La violenta predeterminazione del campo dell’umano ad opera dei rapporti sociali improntati al dominio di una classe sull’altra, è presente nella coscienza dell’operaio. L’amore, per François, è possibilità che sfugge alle strettoie della ipocrita libertà borghese, ma non diviene mai sogno utopistico, fabula svincolata dal costo materiale della scelta.
A sottolineare la sopravvivenza della dimensione poetica all’interno di una lucida coscienza materialista, concorrono la fotografia - un meraviglioso bianconero di Curt Courant - e gli elementi scenici, gli interni, ma ancor più gli oggetti, che per alcuni critici assurgono quasi a coprotagonisti del film.
E a questo equilibrio convergono come due affluenti, la sceneggiatura di Jacques Prévert (su soggetto di Jacques Viot) e la maestria della messinscena di Carné, irrorando di energia vitale la scena madre del film.
Francois si affaccia sul balconcino del suo appartamento e vede la gran folla assiepata in strada.

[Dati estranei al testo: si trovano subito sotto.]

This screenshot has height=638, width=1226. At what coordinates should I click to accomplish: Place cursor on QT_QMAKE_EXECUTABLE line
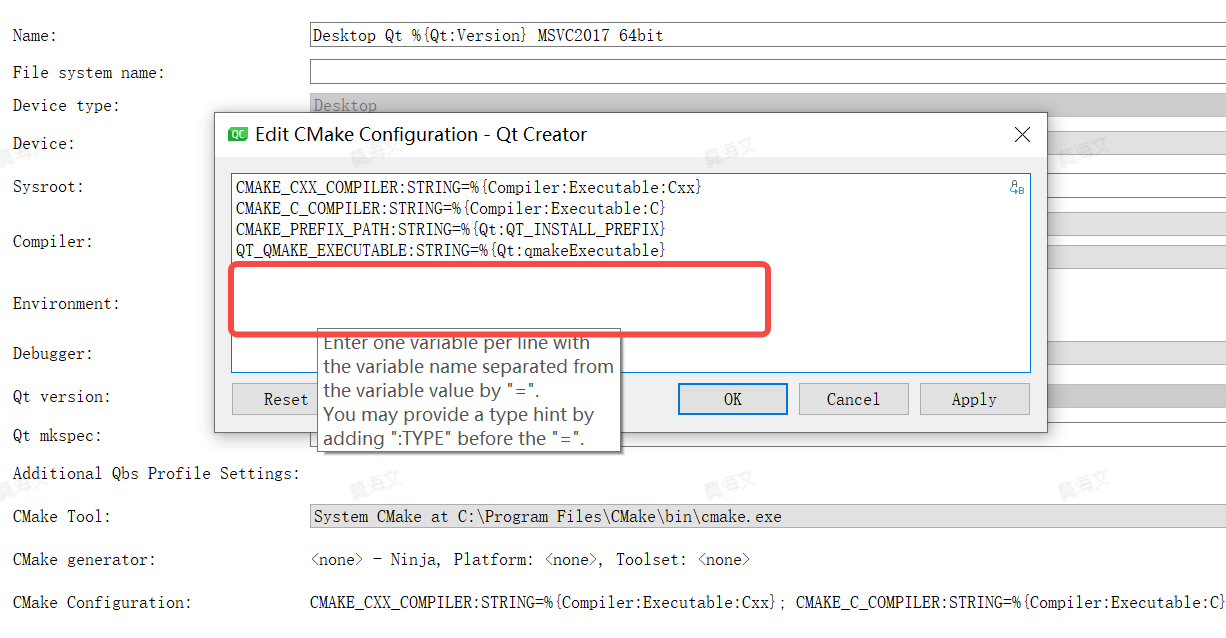click(450, 250)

La scena sembra ricordare l’imminenza di un discorso pubblico.
E tale sarà, ma grondante verità, perché non voluto, non preparato, ma rispondente all’istinto sociale dell’oratore.
Dinanzi a loro, dice François, c’è un assassino. Cosa si aspettano tutti? Sono lì come spettatori di un suo gesto drammatico? Se è così, tornassero pure a casa. La storia sarà raccontata nei minimi dettagli dai giornali e loro potranno apprendere la verità comodamente seduti. Dovranno semplicemente immergere lo sguardo tra i fogli di uno dei quotidiani, i dispensatori della verità, tanto che si può dire che qualcosa accade, solo se ne è riportata la notizia tra i caratteri di stampa.
E poi cos’è un assassino? Il mondo è pieno di assassini. Non solo quelli che hanno le mani macchiate del sangue altrui. Ma soprattutto quelli che uccidono gli uomini lentamente, giorno per giorno.
L’intensità della recitazione di Gabin diviene parossistica. Gesticola con violenza, ha la voce che in alcuni momenti si frantuma per la nota alta.
E la reazione del popolo, lavoratori, massaie, avventizi che sbarcano il lunario in qualche modo, li riconduce dalla passività di spettatori curiosi, alla loro comune condizione di compagni di sventura di Francois, a riconoscersi in quelle vittime silenziose che vengono uccise ad ogni quotidiano suonar di sveglia, pronti a disperdere le energie vitali e il tempo dell’esistenza nelle categoriche necessità dell’economia da sfruttamento.
Ed è difficile non vedere che la foga di François è concepita per infrangere l’iniziale distacco di altri spettatori, non solo quelli che ora fanno da barriera umana contro la polizia, per proteggere il loro compagno, ma anche quelli dall’altra parte dello schermo, nell’universo in cui si dispiega la narrazione filmica.
Non sorprende in tal senso che Alba tragica, film del 1939, fosse ritenuto dalla censura militare demoralizzante. Con il secondo conflitto mondiale in procinto di scoppiare, mal poteva adattarsi al clima di unità nazionale tipico di certi momenti, un film in cui viene instillato il dubbio nelle propagandate (ed interessate) certezze da coesione sociale, in una società in cui invece, già fin dal levar del giorno, non ha nulla di eguale tra gli oppressi e gli oppressori.